A
argbe.tech - news1min read
NVIDIA ties long-context JAX training speedups to NVSHMEM inside XLA
NVIDIA described an XLA backend path that uses NVSHMEM to reduce communication overhead in context-parallel ring attention for long sequences. Reported results include up to a 36% speedup versus NCCL on multi-node long-context training.
NVIDIA detailed how wiring NVSHMEM into XLA can speed up long-context LLM training in JAX by targeting the communication bottlenecks of ring attention.
- The approach focuses on context parallelism (splitting the sequence dimension across devices) using ring attention, where KV blocks move device-to-device and transfers sit on the critical path.
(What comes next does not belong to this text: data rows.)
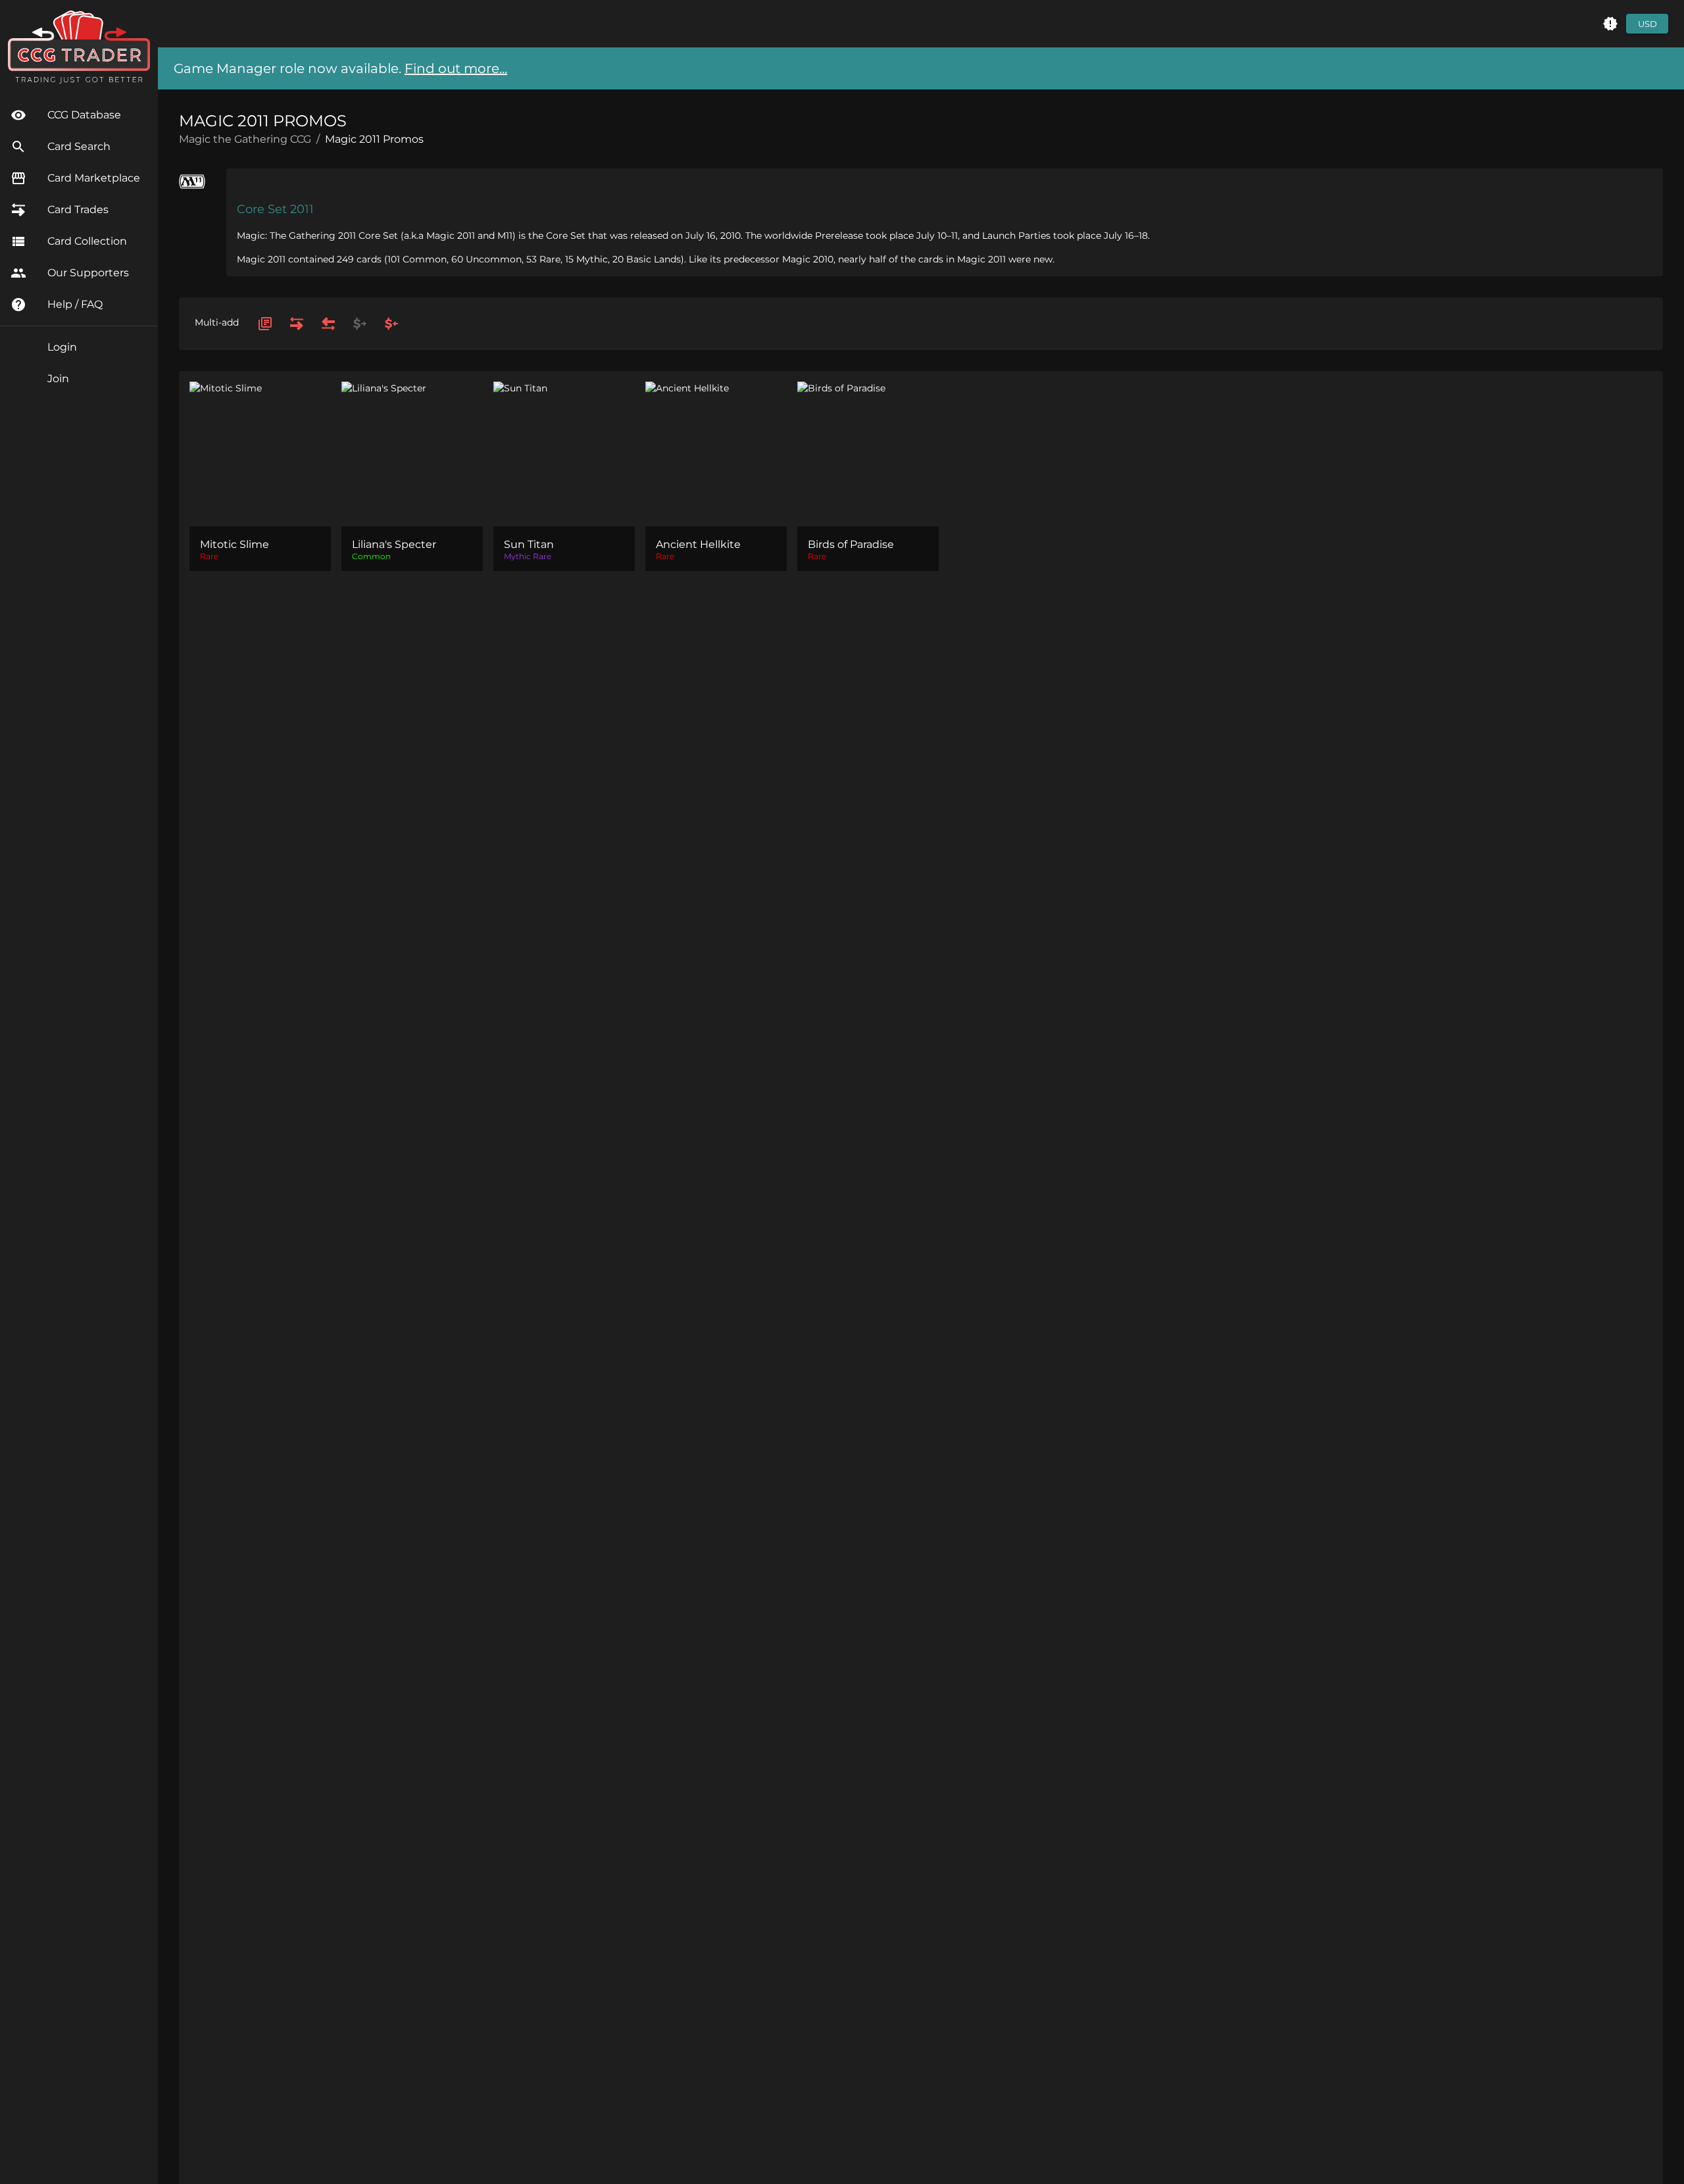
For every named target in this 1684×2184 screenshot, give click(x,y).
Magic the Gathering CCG (245, 139)
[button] (1610, 23)
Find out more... (456, 68)
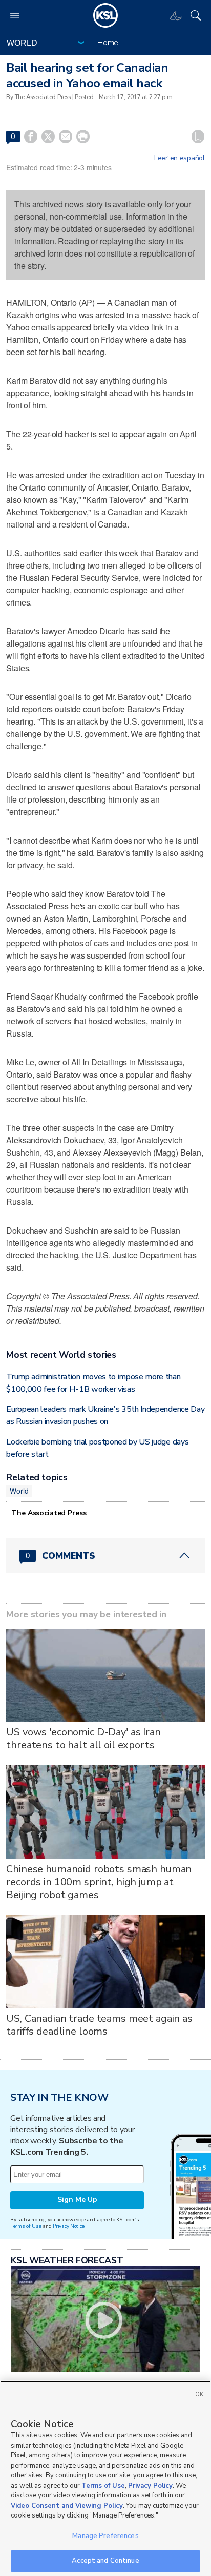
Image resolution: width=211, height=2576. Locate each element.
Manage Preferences (105, 2536)
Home (107, 42)
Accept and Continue (105, 2560)
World (19, 1491)
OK (199, 2394)
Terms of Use (25, 2225)
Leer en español (179, 158)
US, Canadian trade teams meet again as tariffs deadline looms (99, 2025)
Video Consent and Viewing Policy (67, 2505)
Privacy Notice (68, 2225)
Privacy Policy (150, 2485)
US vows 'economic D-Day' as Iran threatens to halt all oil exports (83, 1738)
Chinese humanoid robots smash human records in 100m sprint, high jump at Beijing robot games (99, 1882)
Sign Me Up (77, 2199)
- NVIDIA reports training a Llama 3 8B workload with sequences up to 256K tokens using this integration.
- In the published benchmarks, NVSHMEM delivered up to a 36% speedup compared with NCCL for long-context runs, with gains increasing as sequence length grows.
- The post highlights NVSHMEM capabilities used by the compiler path, including symmetric GPU-resident memory, stream-aware operations, and interoperability with CUDA Graphs.
- Reported improvements are strongest in multi-node setups and when combined with tensor parallelism (hybrid parallelism), where fine-grained latency dominates.